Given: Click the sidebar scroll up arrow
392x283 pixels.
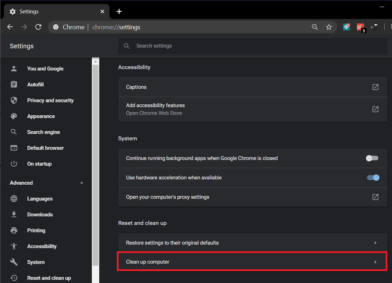Looking at the screenshot, I should (x=95, y=62).
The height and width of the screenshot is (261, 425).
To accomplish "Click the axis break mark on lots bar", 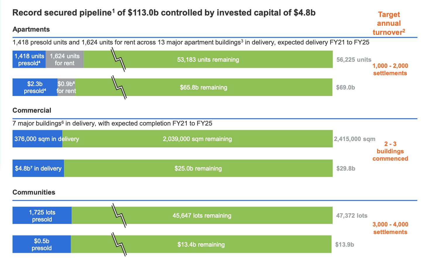I will pyautogui.click(x=119, y=216).
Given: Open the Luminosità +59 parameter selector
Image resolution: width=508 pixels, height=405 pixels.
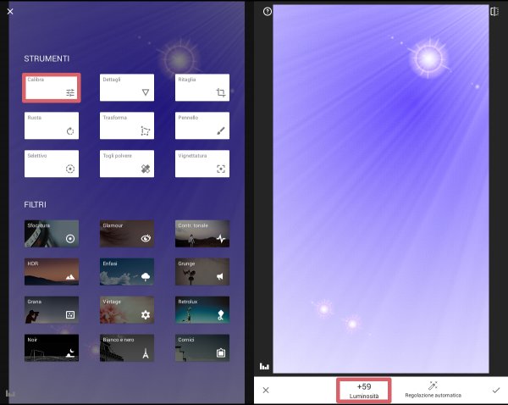Looking at the screenshot, I should 364,390.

> [WORK INSTRUCTION]: Please go through the material and return each line where the word "Given" appears.

> [RESULT OF THE TASK]:
Given: Click the sidebar scroll up arrow
Given: Open the Luminosità +59 parameter selector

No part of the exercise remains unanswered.